Séverin Pistre professeur d'hydrogéologie à l'Université de Montpellier
« L'exploitation du gaz de schiste présente un risque pour l'environnement mais il peut résoudre au moins à court terme certains problèmes énergétiques »
« L'exploitation du gaz de schiste met plusieurs types de polluants en circulation dans le sous sol et à la surface du sol»
« Certains produits mis en circulation sont cancérogènes, d'autres sont des perturbateurs endocriniens qui même à faible dose ont des effets redoutables sur la santé »
Le débat sur la transition énergétique a débuté en Tunisie. C'est le cas de l'utilisation du gaz de schiste qui fait l'objet de points de vue parfois radicalement différents. Cette technique d'extraction des hydrocarbures de schiste resterait interdite dans plusieurs pays du monde car elle est accusée d'être trop gourmande en eau, de nécessiter des additifs dangereux, de déstabiliser le sous-sol et de menacer de diverses pollutions les nappes phréatiques. La Tunisie paraît aujourd'hui menacée, dans un contexte de stress hydrique prononcé. Plusieurs dizaines d'écologistes et d'experts ont dénoncé le danger que représente cette technique d'exploration du sol tunisien et son impact écologique grave sur la santé des Tunisiens allant même à demander au ministère de l'industrie de suspendre par conséquent la licence accordée à Shell quel que soit le mode d'exploration ou d'exploitation. Les explications de Séverin Pistre professeur d'hydrogéologie à l'Université de Montpellier, directeur du Master Eau de Montpellier, co-responsable de la spécialité “Gestion des Littoraux et des Mers et expert pour la Commission Européenne sur les gaz de schiste et pour l'Agence française d'Evaluation de la Recherche et de l'Enseignement Supérieur.
Le Temps : Tout d'abord pourquoi ce recours au gaz du schiste ? Est-ce que ce gaz permet la réduction de la dépendance énergétique des pays consommateurs ?
Séverin Pistre : Le coût de l'énergie est globalement en constante augmentation dans tous les pays du monde en raison d'une part de la demande forte des pays en développement et d'autre part de la raréfaction annoncée des ressources conventionnelles et notamment des ressources fossiles de type hydrocarbures liquides ou gazeux.Cette augmentation se traduit pour le consommateur particulier par un impact sur son pouvoir d'achat (hors carburants).Par ailleurs, elle fait craindre par les pays consommateurs des tensions politiques liées à leur dépendance vis à vis des pays producteurs. Dans ce contexte, les USA se sont lancés en particulier depuis 2006 dans l'exploitation massive du gaz de schiste contenu dans leur sous-sol. Progressivement, cette production leur permet de diminuer les importations de gaz et d'espérer une auto-suffisance autour de 2035.En France, les réserves estimées pourraient représenter 40 ans de consommation au rythme actuel.Guidée par des motivations géostratégiques, la Pologne a fait le choix d'exploiter ce gaz mais les premières phases d'extraction semblent indiquer un potentiel nettement moins productif que prévu.

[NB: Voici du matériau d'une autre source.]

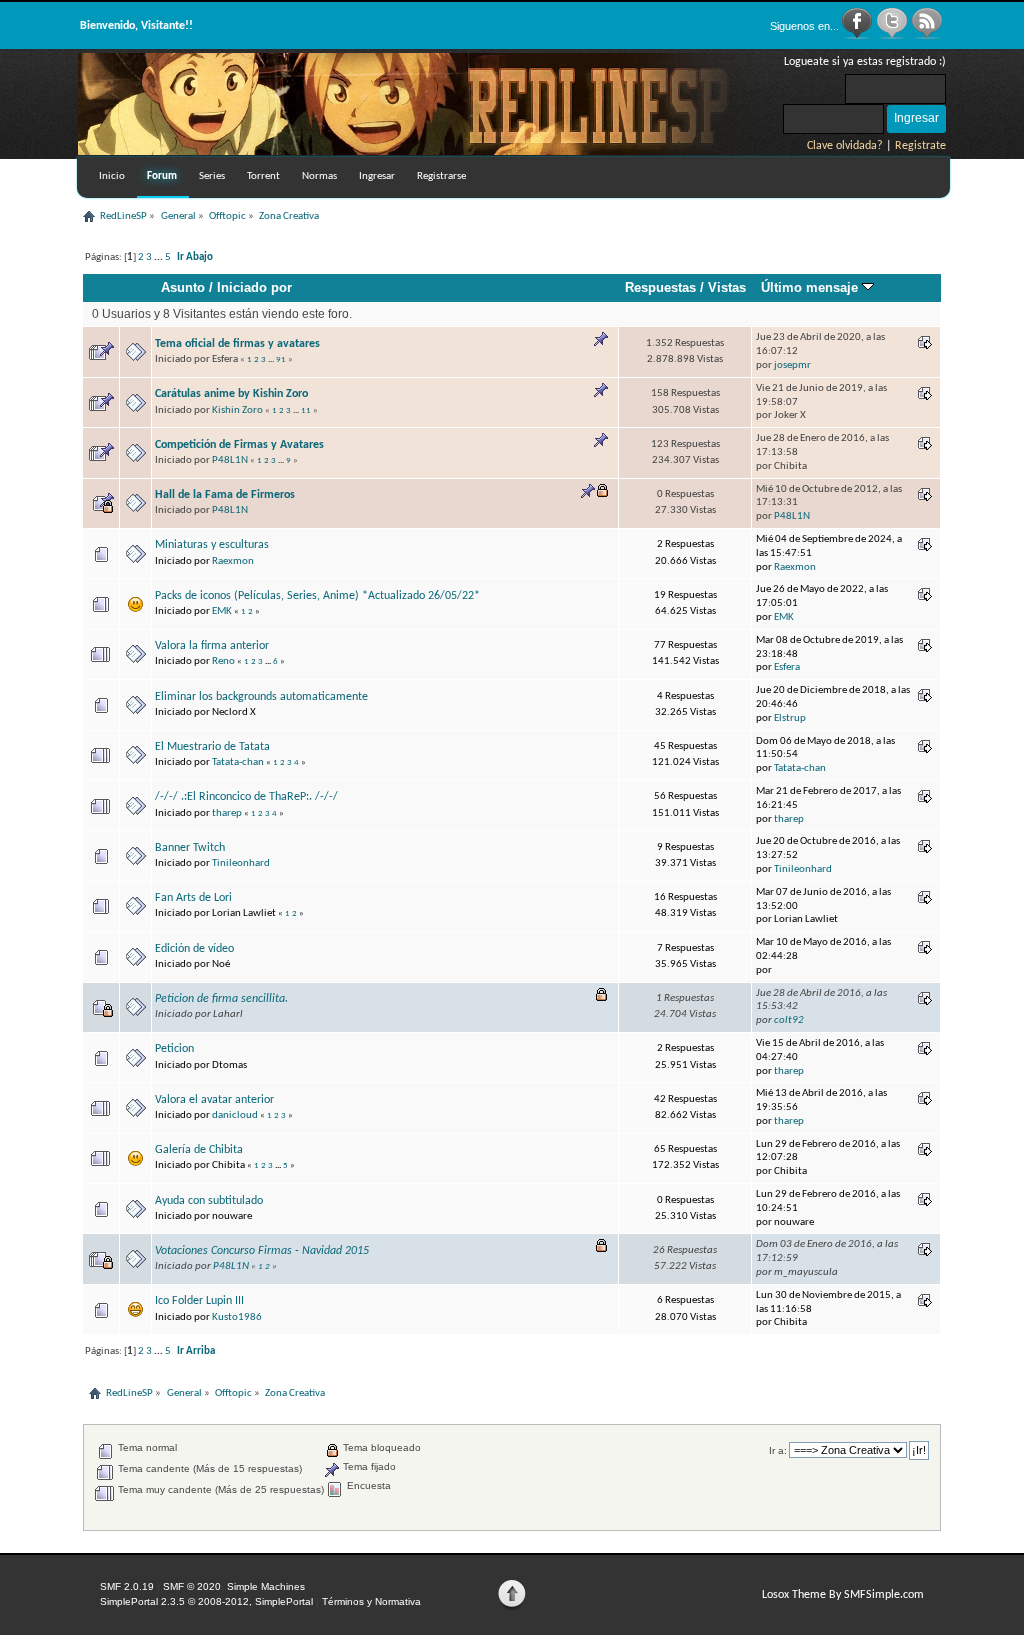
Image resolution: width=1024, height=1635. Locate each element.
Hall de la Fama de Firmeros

Le groupe Shell a annoncé, en juin 2012, qu'il est en train de travailler de concert avec l'Algérie et la Tunisie pour l'exploration et l'exploitation du gaz de schiste, pour la première fois dans la région MENA, Moyen-Orient et Afrique du Nord. Cette annonce a suscité beaucoup de réactions, vu les nombreux problèmes environnementaux causés par ce gaz. Pensez-vous que ce gaz a un impact négatif sur l'environnement en Tunisie?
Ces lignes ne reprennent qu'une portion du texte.